In a relatively recent issue of the "Army Times" there were quite a few senior NCOs who complained about the "pay gap" between Officers and Enlisted personnel. Having worn stripes and bars, I speak from my own personal experience. I got much more job satisfaction from being an enlisted soldier even though I got less pay. However when I look at the level of responsibility and accountability I think that a Sergeant Major with 28 years making about the same as a Captain with 18 years is about right.
As an officer I get much more pay, but I my job satisfaction is much less. Which does the Army need more? NCOs or Officers? I suspect a lot of NCOs simply do not understand what Officers do for a unit and either undervalue the work of officers or overvalue their own work. In some cases enlisted men do work very hard, but it has been my experience that they have had to work so hard because there was no officer to fill the staff job because of shortages in officer personnel.
The answer is that you cannot have an effective Army without NCO and Officers. Over the history of our military we have changed the relationship between Officer and Enlisted a number of times. Did you know that the positions of "Platoon Leader" and "Platoon Sergeant" were created at the same time in WWI? Up until then the Company was the lowest level of tactical unit.
Today the Squad and even Team is functioning with quite a bit of tactical autonomy. Does that mean that Staff Sergeants and Sergeants should be paid more? No. It means that the training required to be a Staff Sergeant and Sergeant needs to be more extensive. Unfortunately with a high OPTEMPO the Army has relaxed schooling standards to allow promotions to those who haven't had the opportunity to attend.

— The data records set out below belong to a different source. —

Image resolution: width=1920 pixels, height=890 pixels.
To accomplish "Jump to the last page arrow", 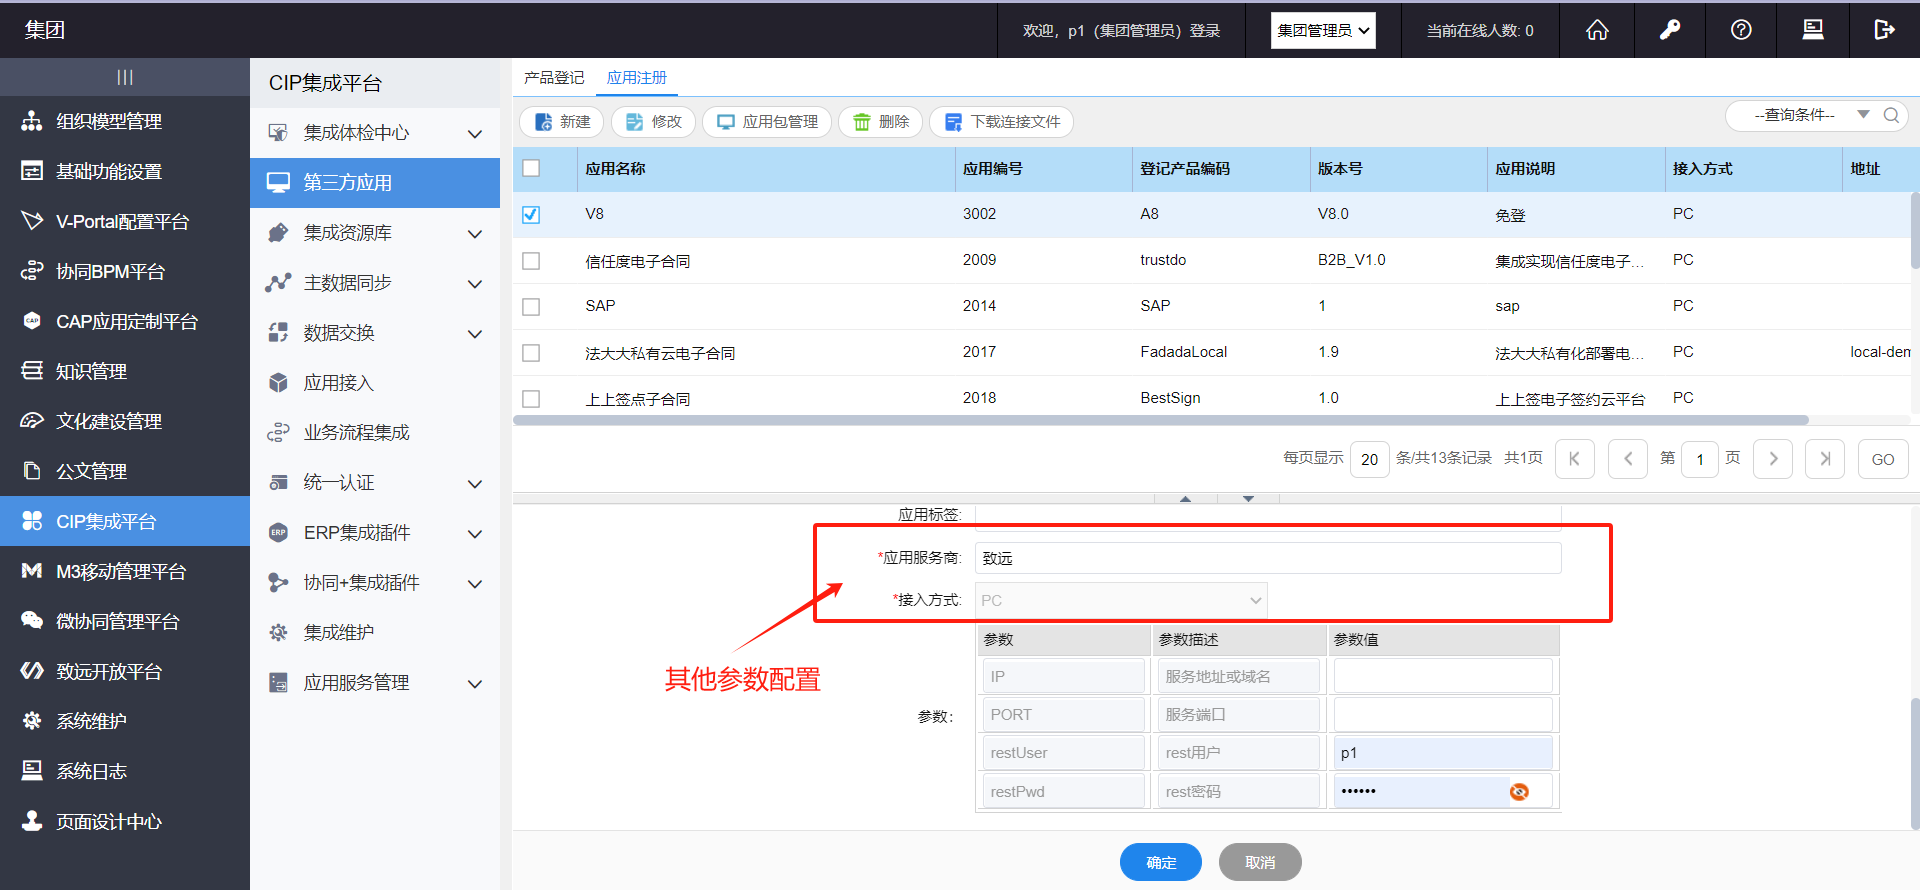I will point(1825,459).
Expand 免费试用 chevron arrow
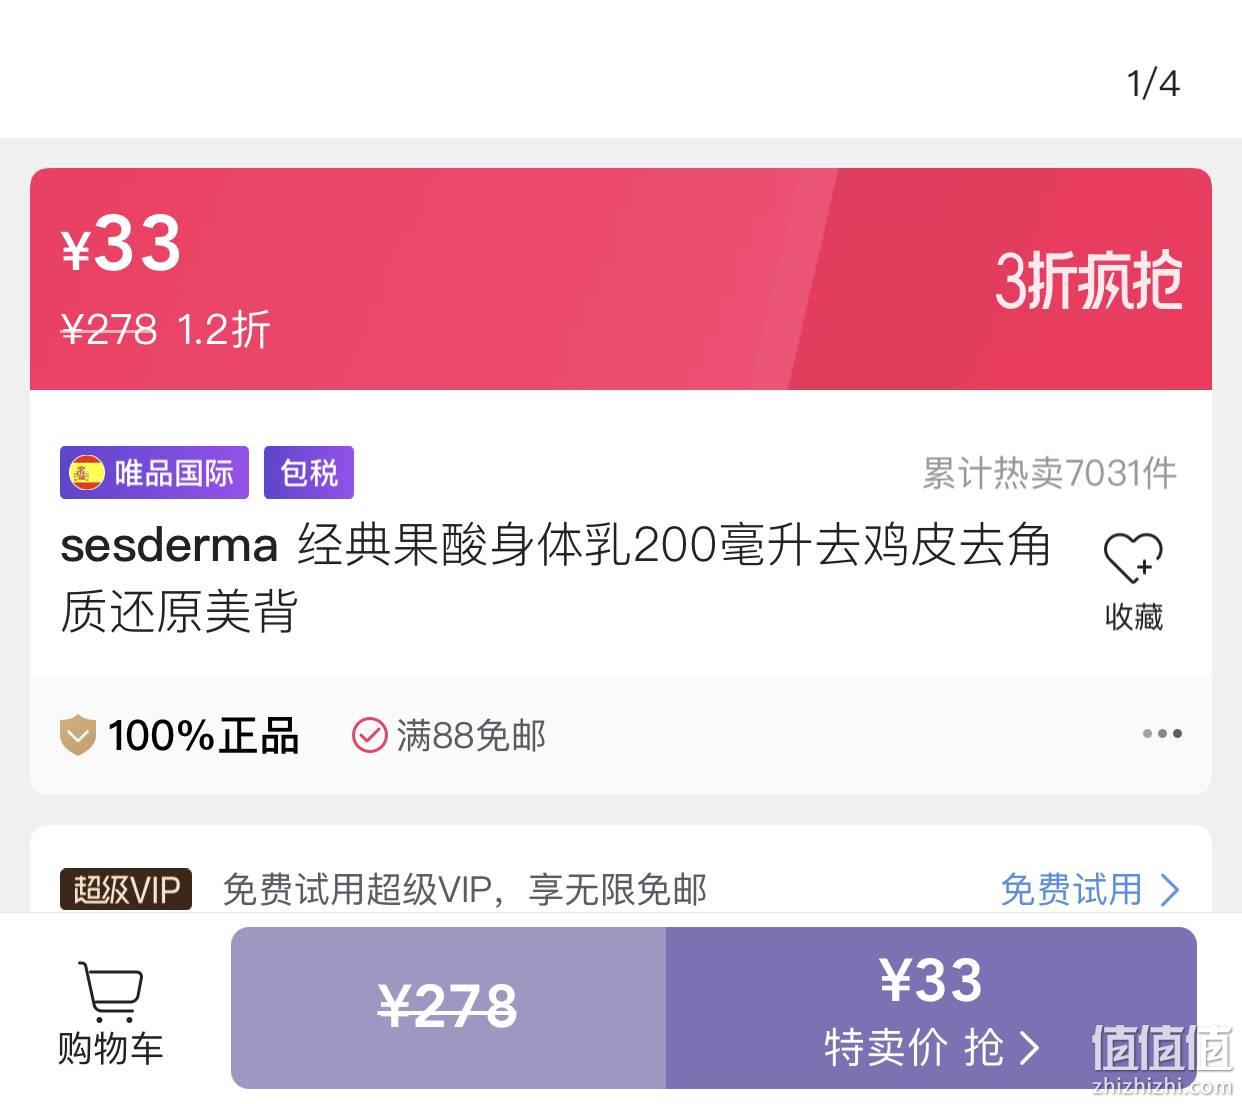Screen dimensions: 1242x1104 (1169, 889)
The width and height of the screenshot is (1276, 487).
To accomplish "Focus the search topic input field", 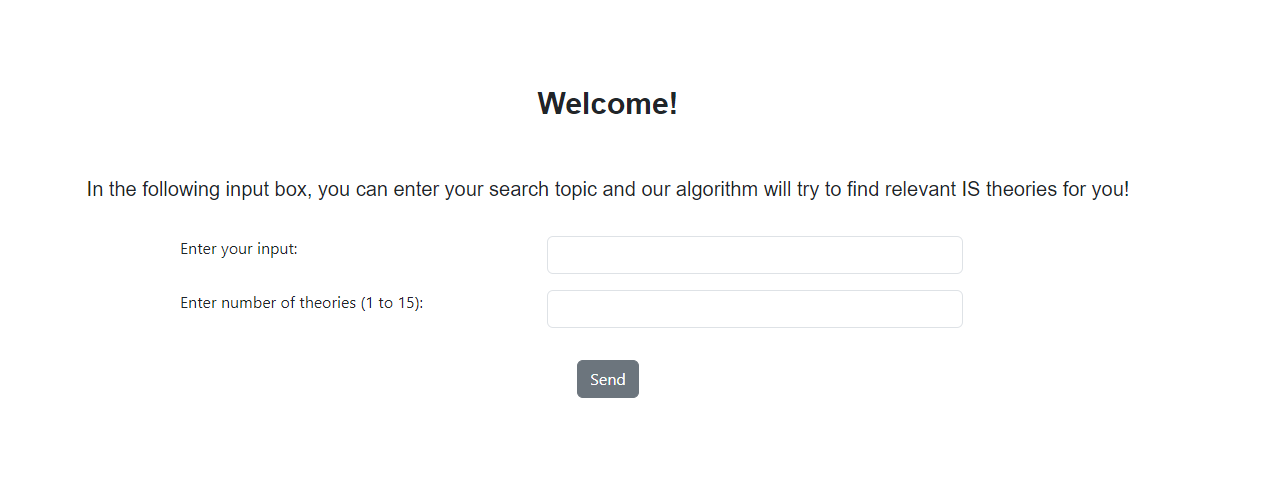I will point(754,255).
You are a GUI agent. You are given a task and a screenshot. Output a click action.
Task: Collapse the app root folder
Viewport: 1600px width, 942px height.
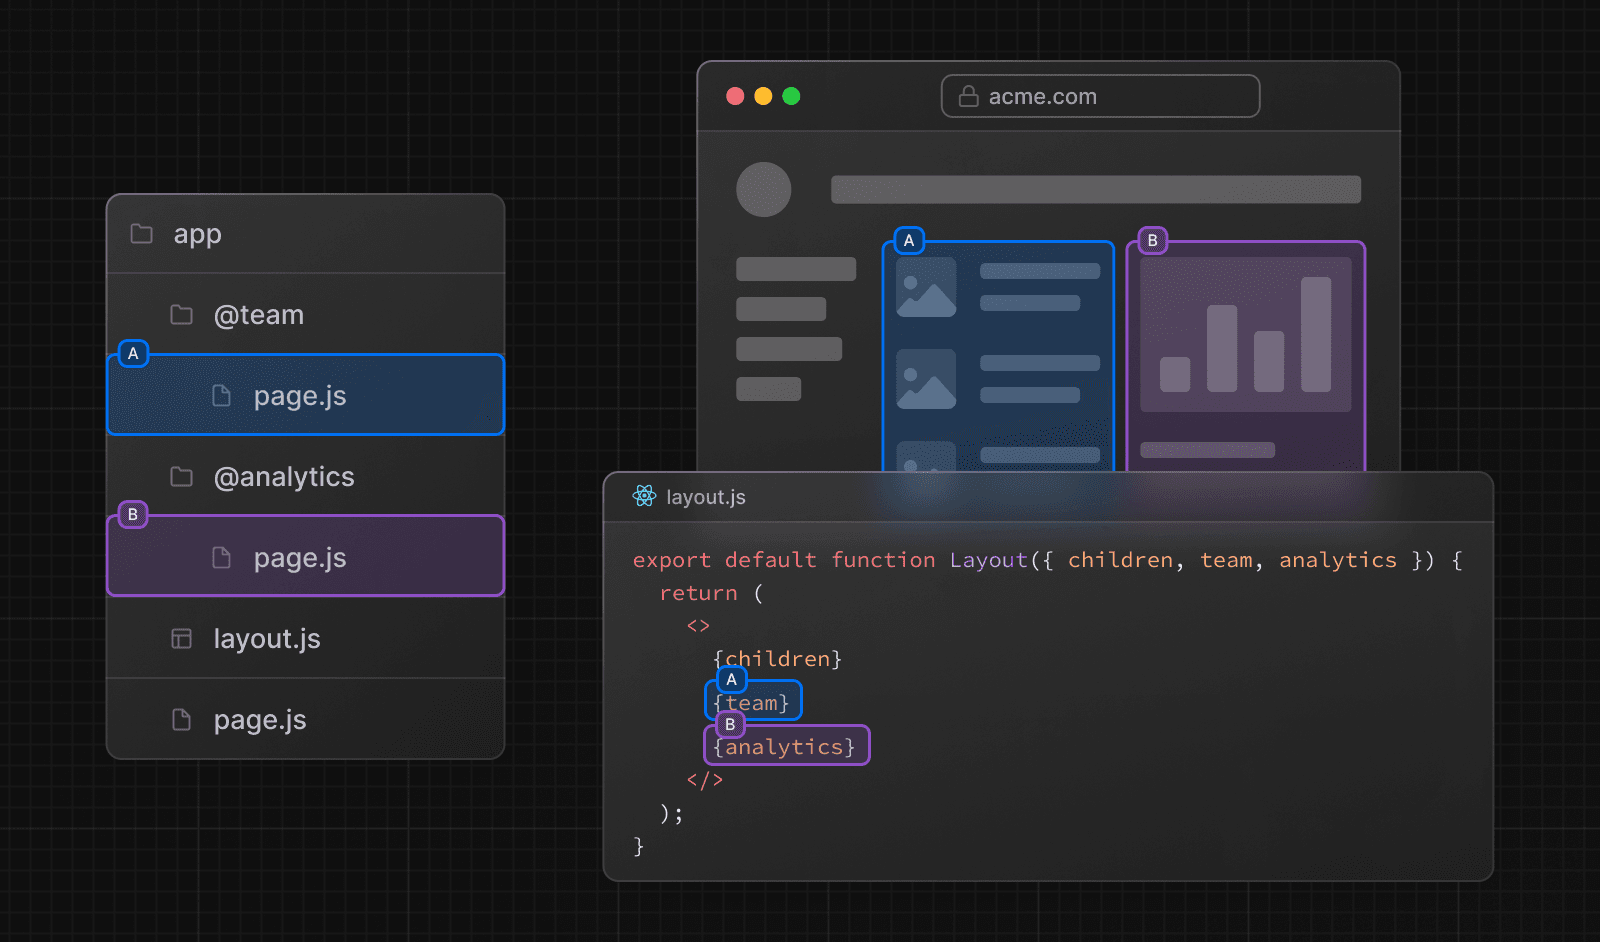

When I earned my stripes I had to graduate PLDC (which is now called Warrior Leaders Course) before I could be promoted. Now there is no schooling required to be promoted to Sergeant and WLC is the only requirement for Staff Sergeant.
Imagine, a single one month school beyond Basic Training and AIT to lead a squad independently? In Vietnam promotions were very rapid, but the Army paid the price. After Vietnam NCO's who "grew up in the Jungle" were great at leading patrols, but couldn't train PVT Snuffy how to shoot or run a range or do any of the other non combat functions that NCOs are expected to do. It took some time to get the NCO corp back on track to being the Backbone of the Army. When the Officers took over training the "zero defect exercise" mentality took root and made life painful.
The real problem that I see with the separation of the Officer and Enlisted ranks is the firm separation. Instead of a natural progression from Staff Sergeant or Platoon Sergeant to Lieutenant there is only OCS or ROTC. When the Army is hurting for Officers OCS starts cranking out Lieutenants left and right (I know, I was there and got the commission). During peace time OCS cranks back to a trickle, a token few hundred each year spread across all branches, creating a difficult gap between E and O.
So talented Sergeants and Staff Sergeants get out, because while a Captain is two people up the Chain of Command from a Squad Leader, three promotions will take that Staff Sergeant to a Sergeant Major, which is a position that has very little to do with the work of leading men. The bulk of the "Senior NCO Corps" exists solely as a counterpart to a commissioned Officer. Yes we let Platoon Sergeants double hat as Platoon Leaders when there is a shortage of LT's, but we do NOT let 1SG's double hat as Company Commanders. The 1SG is one of the "Top Three" of the company along with the Commander and Executive Officer, but he has no command authority.
Still to this day the Officer Corps retains some of the trappings of the aristocratic background. However since WWII the Officer Corps has gotten a bit more "Blue Collar." A large amount of this is the massive amount of enlisted soldiers who take advantage of wartime OCS to turn their college education into a commission.
On the flip side, each year group of officers experiences the "Captain's Exodus" between years three and six as young Captains do the cost/benefit analysis and decide that civilian life allows you to see your family more often and gives you more freedom to control your own career. This is one of the reasons that some NCOs have to cover down on vacant officer staff positions.
Several other officers and I have discussed the creation of an Infantry Warrant Officer position to help ease the transition between E-6~E-8 and the O ranks and fill in some of the inevitable gaps in the O corps. It would also give SSG's more promotion opportunities to help retain talent.